We never want our volunteers to feel like we’ve hung them out to dry. If a guest comes to them for information, we want them to have it. But rather than communicating that info day of, why not do it earlier? Make it a habit that your volunteers have the weekend basics by Friday morning: service order, stage announcements, events on site, etc. A quick email to your team can give them the necessary info at a glance and prepare them for what is new and different.
2. Offload the huddle to your team leaders.
Consider sending the Friday email to team leads only, and give them the responsibility to communicate it to their volunteers via email, text, or face-to-face. It empowers them to lead, and makes it more likely that the right information will get to the right people. Just make sure your team leads have some “huddle parameters”…no more than two minutes, check in with small batches of vols rather than the entire group, don’t use this as a time to take lengthy prayer requests, etc.

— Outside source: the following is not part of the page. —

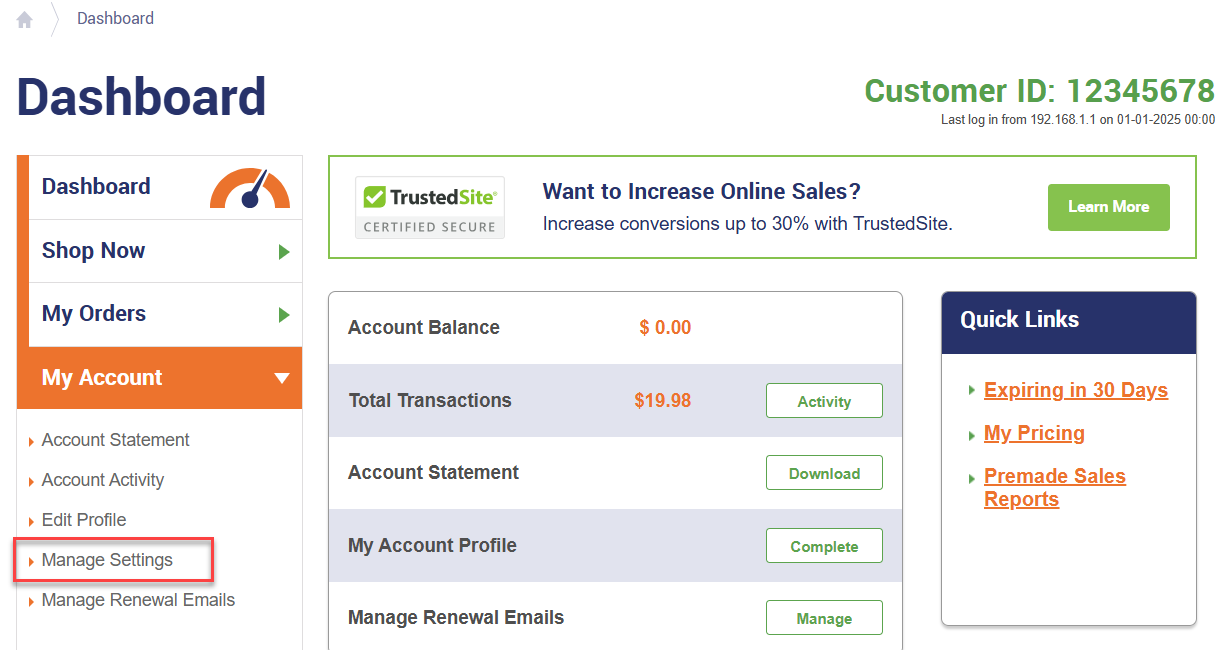Download the Account Statement
Viewport: 1228px width, 650px height.
(824, 472)
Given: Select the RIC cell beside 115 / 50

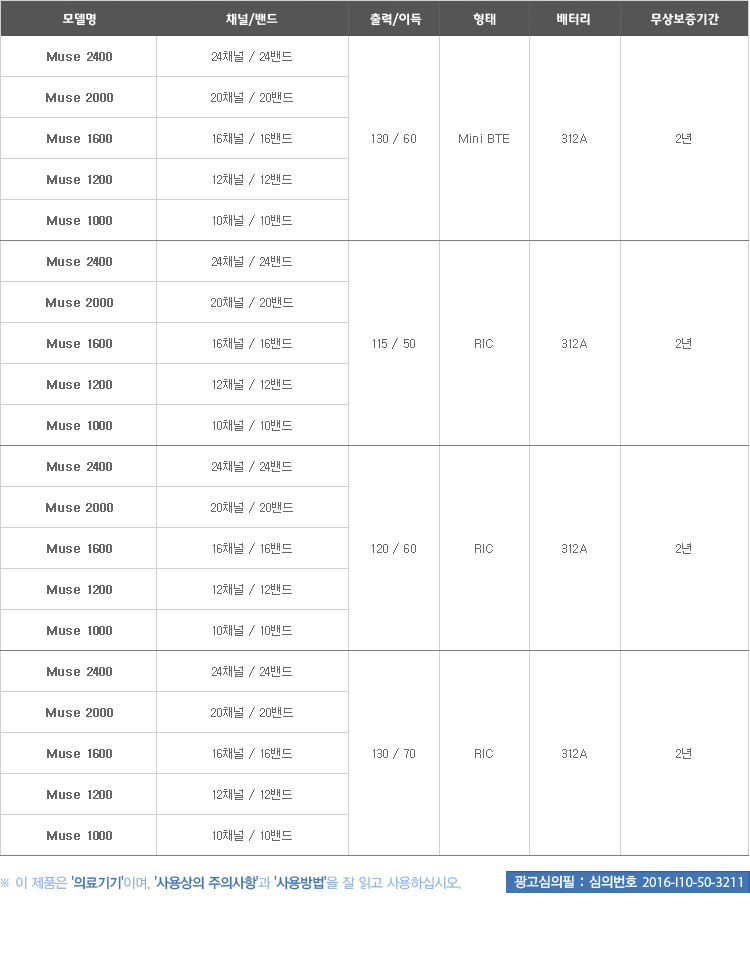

3. Move the pre-service huddle away from pre-service.
If you subscribe to an attend one, serve one strategy, you have one of the best tools available to make your huddle great again. Once the service is underway (20 minutes in, whenever the sermon begins, etc.), scale back to a skeleton crew and encourage the majority of your vols to head to VHQ. That’s a built in time each week that is protected and predictable, and it’s a long enough time that you can have a quick huddle and allow volunteers to hang out in community together (I’d argue that’s more important than communicating the order of service, anyway).
How do you handle the huddle? Comment below.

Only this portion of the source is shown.